- Your goal: Quote the lines of the data below verbatim, beginning at the line that contains "This screenshot has height=492, width=734." and ending at the last line, both included, and excluding pictures.

[Stored entries]
* * * * * * * * *

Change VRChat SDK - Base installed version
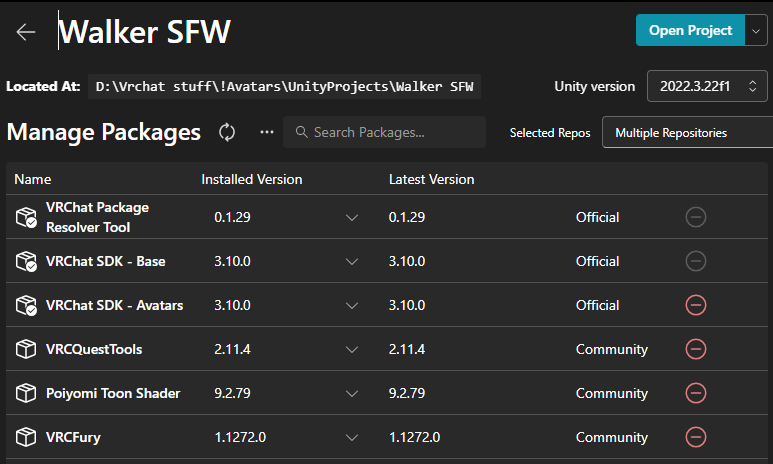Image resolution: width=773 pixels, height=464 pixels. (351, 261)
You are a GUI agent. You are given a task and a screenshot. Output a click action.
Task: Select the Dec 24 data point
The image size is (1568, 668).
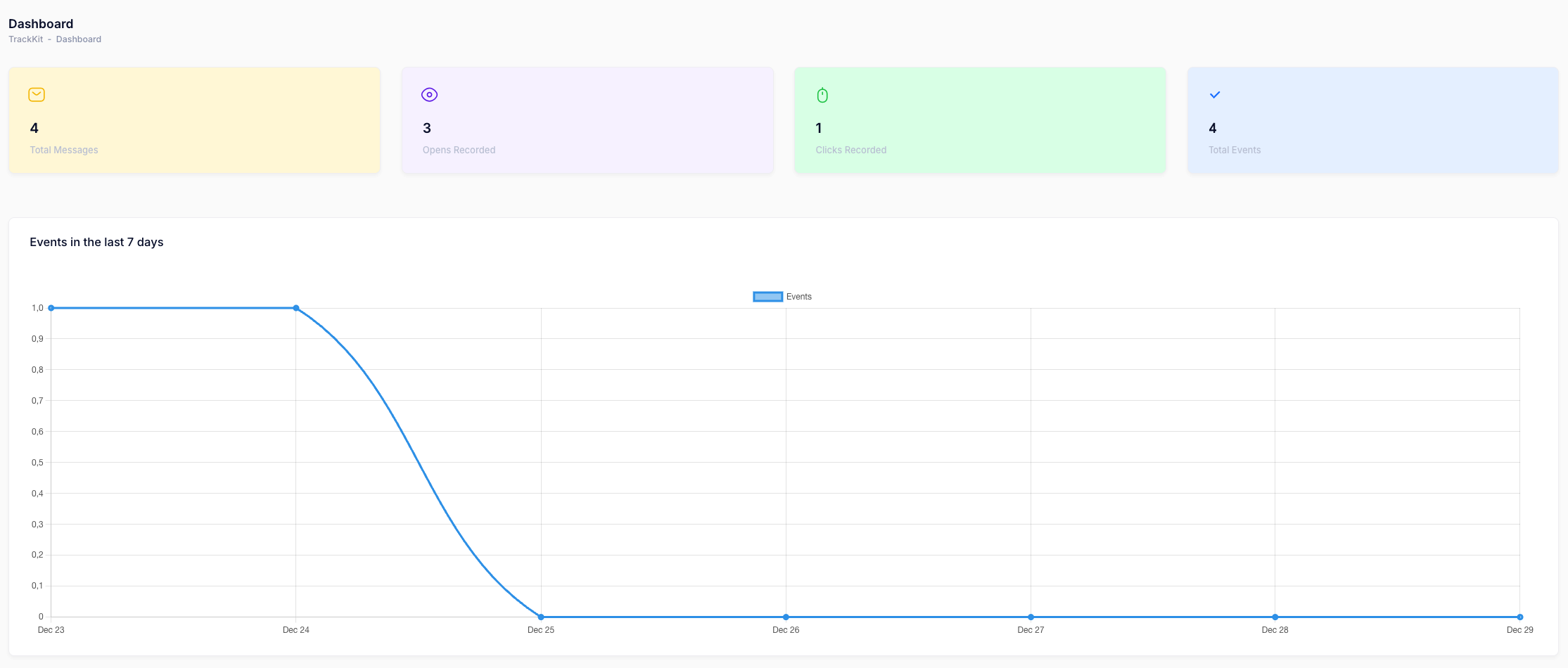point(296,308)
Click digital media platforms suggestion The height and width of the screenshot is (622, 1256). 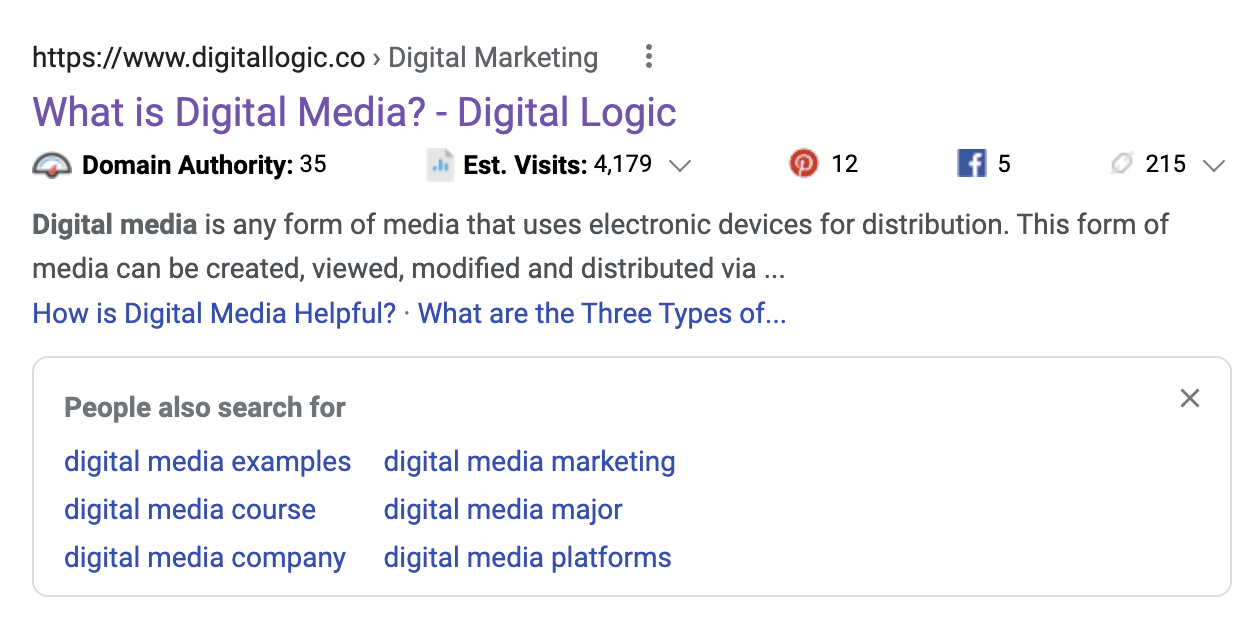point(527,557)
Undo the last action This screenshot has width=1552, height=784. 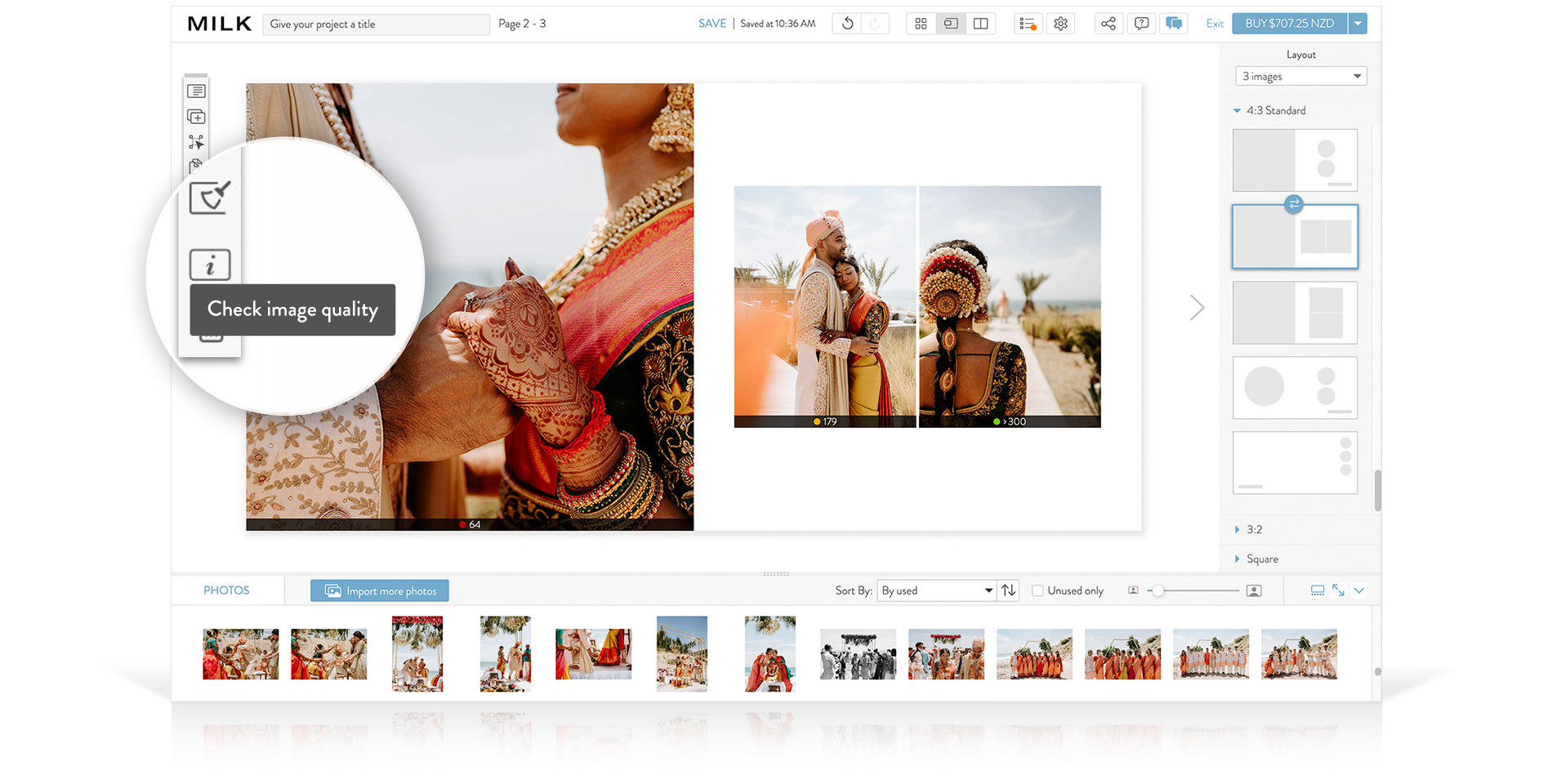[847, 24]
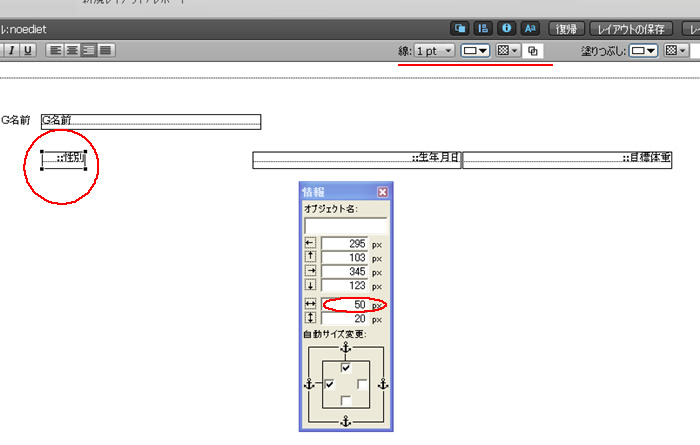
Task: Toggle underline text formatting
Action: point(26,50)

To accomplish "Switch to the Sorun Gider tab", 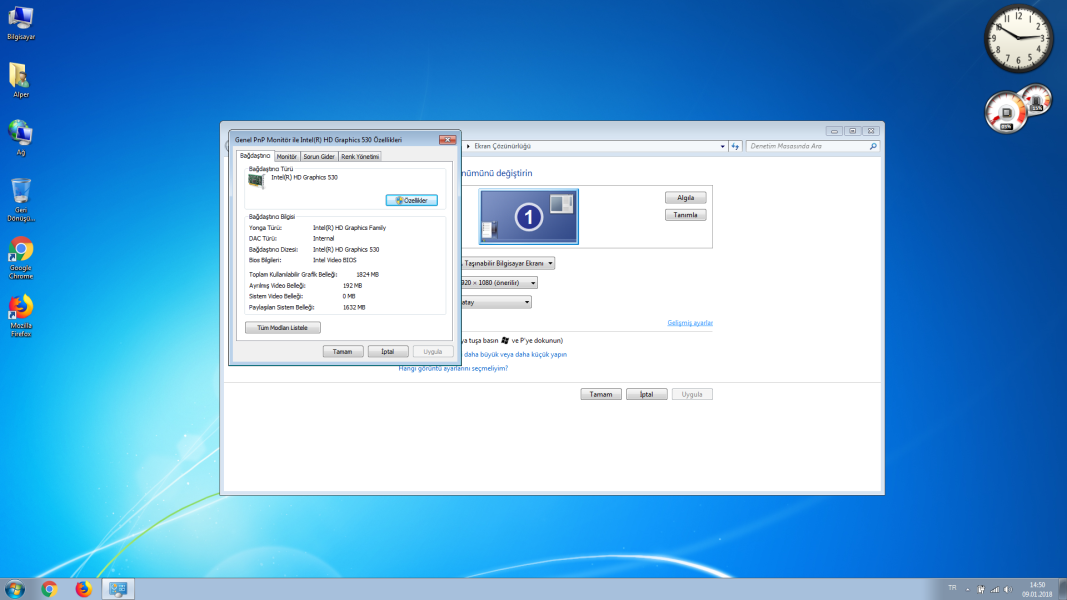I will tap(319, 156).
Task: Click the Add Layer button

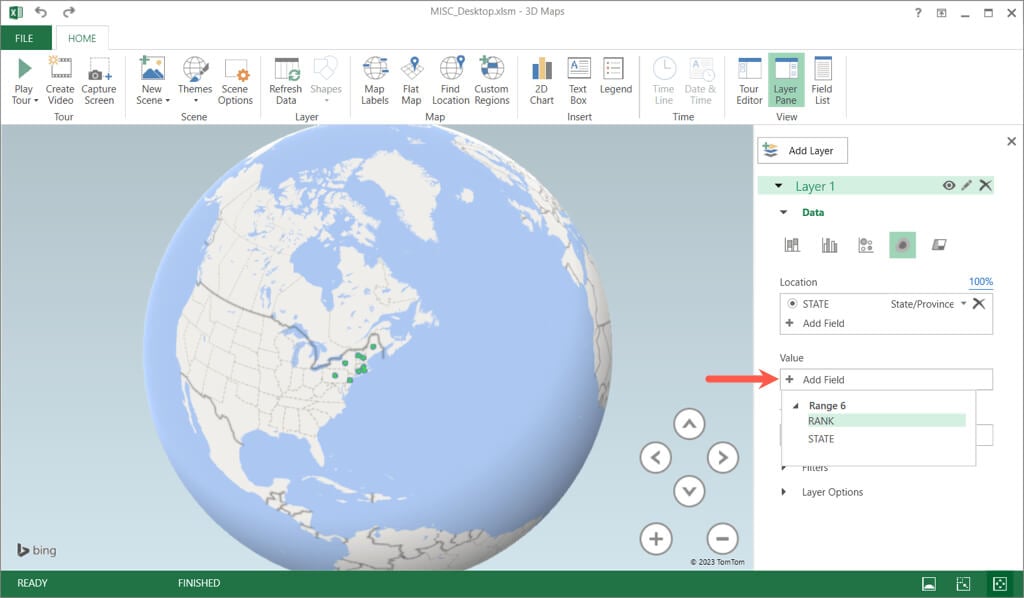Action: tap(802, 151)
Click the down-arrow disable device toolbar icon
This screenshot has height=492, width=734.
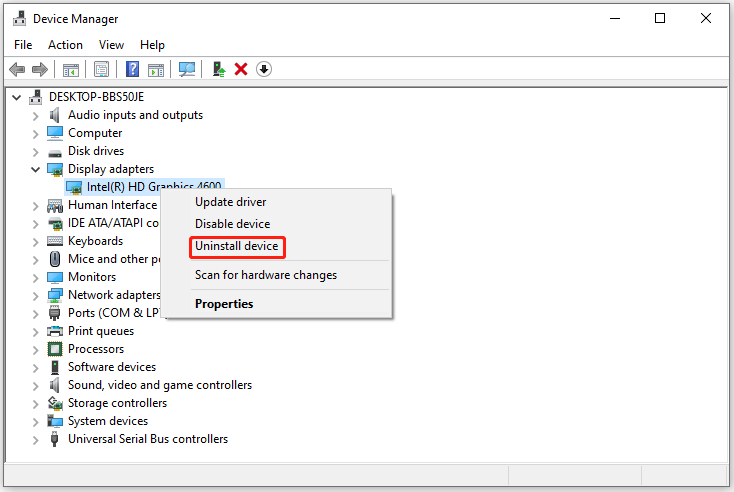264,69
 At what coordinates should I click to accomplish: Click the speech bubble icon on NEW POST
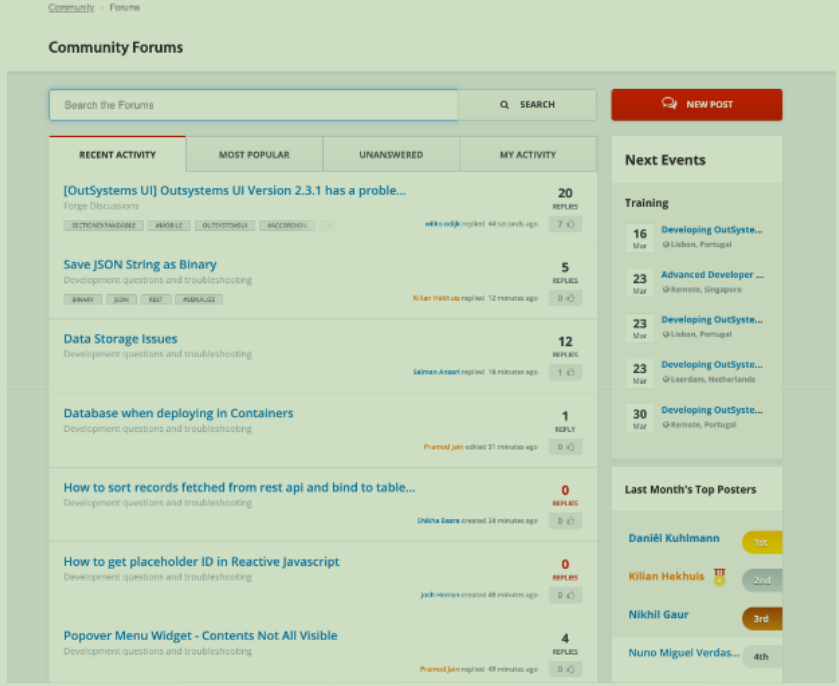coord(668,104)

* * * * * * * * *

- Answer box:
This screenshot has height=492, width=734.
264,69
 At what coordinates should I click to accomplish: Click the speech bubble icon on NEW POST
coord(668,104)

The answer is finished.